Faire un trou à la lune

Le trou c’est le sténopé.

    « Faire un trou à la lune : Décamper par un trou à la clarté de la lune »

Les excentricités du langage, Lorédan Larchey, 1865    

« Pour faire un trou à la lune, on doit attendre que la lune soit dans son plein »

Les crimes du procureur impérial, Odysse Barot (1830-1907), Jules Rouff éditeur, Paris

On peut se procurer des trous dans le commerce (voir à la fin de l’article, l’adresse d’une bonne crémerie), mais il n’est pas du tout difficile d’en fabriquer pour une somme modique. En plus, et c’est ce qui m’intéresse, ils ne sont pas aussi « bons » que ceux que vous trouverez dans le commerce. Et pour moi, j’aime le « pas aussi bons » qui se traduira par des résultats plus flous, plus aléatoires, plus intéressants, mais là chacun ces goûts. En tous cas, n’hésitez pas à démarrer avec cette solution, ça ne coute pas grand chose.

Matériel nécessaire

On peut utiliser différentes matières. On trouve sur internet des exemples utilisant du feuillard de laiton et même des feuilles d’or. Il est tout à fait possible que les résultats soient meilleurs avec ces matières, mais elles sont difficiles à trouver et onéreuses. Je vous propose d’utiliser plus simplement des boites boissons en acier ou en aluminium que l’on trouvent avec divers contenus dans n’importe quelle épicerie ou supermarché. L’épaisseur actuelle des ces boites tourne autour de 0,2 mm. Mais n’hésitez pas à expérimenter d’autres solutions. L’important c’est que la matière soit assez fine.

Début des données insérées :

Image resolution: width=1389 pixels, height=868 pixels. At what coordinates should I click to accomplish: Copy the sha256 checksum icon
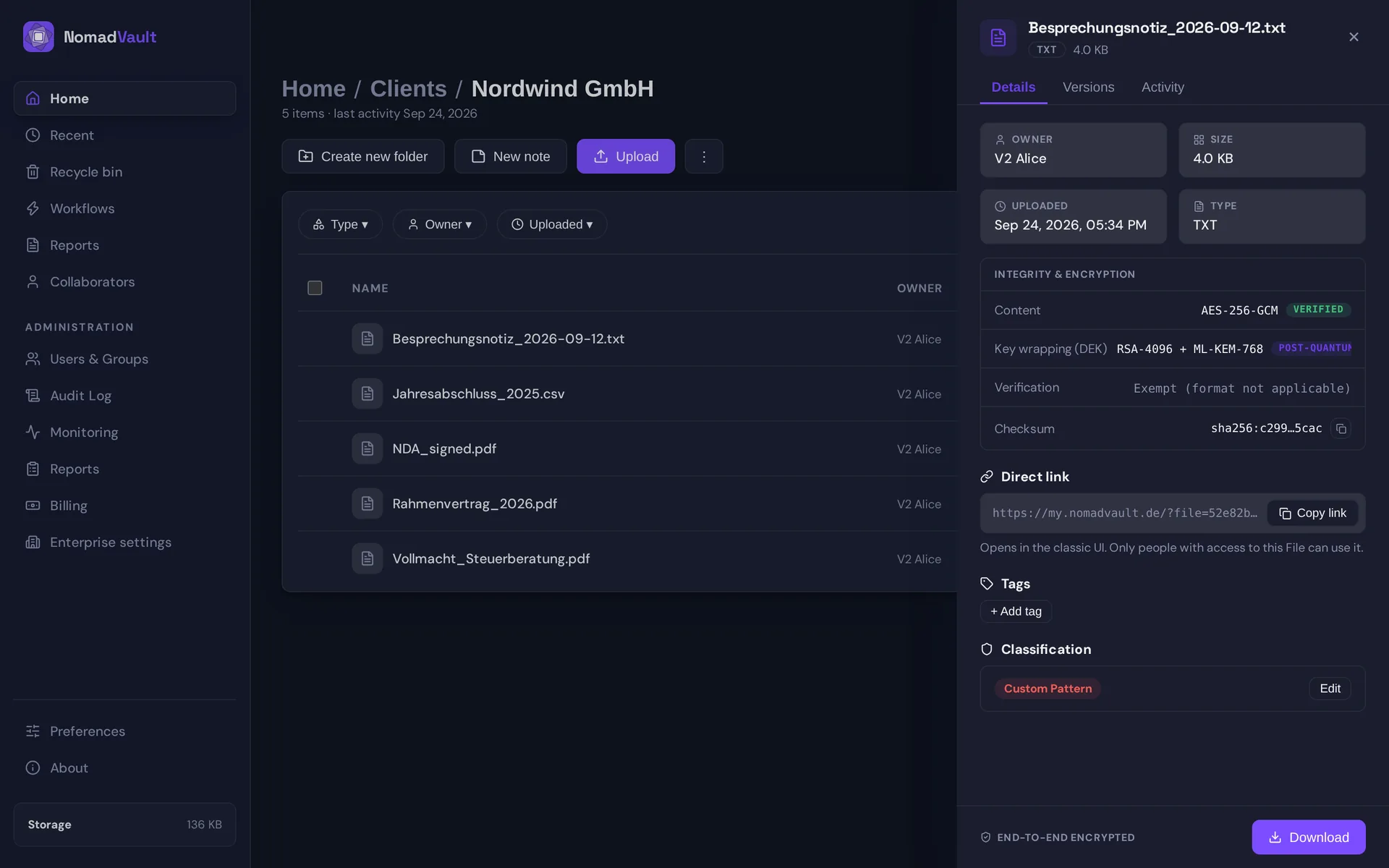tap(1341, 428)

  • une boîte boisson (soda, bière, chacun ses goûts),
  • une paire de ciseaux,
  • une aiguille,
  • un petit marteau,
  • un petit bout de carton,
  • papier abrasif avec un grain fin (220 par exemple).

La fabrication

Découpez à l’aide d’une paire de ciseaux un morceau de quelques centimètres de coté de tôle de métal. Comme vous pouvez le voir sur la photo, (enfin peut être, c’est pas très grand) le morceau à la fâcheuse tendance à conserver la forme arrondi de la boîte. En le frottant sur le bord d’une table, on arrive à le redresser un peu. En fin de compte, ce n’est pas très gênant.

Poser le bout de tôle sur le carton (ça évite de faire un trou dans la table).
A l’aide de l’aiguille et du marteau percez le morceau de boîte. Pas besoin de frapper comme un sourd, cela se perce facilement. Pour faire un trou pas trop grand, arrêtez-vous de percer dès que l’aiguille a traversé la feuille de métal. Faite tourner, la tôle autour de l’aiguille pour rendre le trou plus rond (n’ayez pas trop d’illusion, j’ai regardé au microscope, c’est vraiment très difficile de faire un trou bien rond avec cette méthode).

L’opération de perçage a provoqué un renflement autour du trou. A l’aide de la toile émeri, poncez autour du trou afin d’enlever ce renflement et  la bavure.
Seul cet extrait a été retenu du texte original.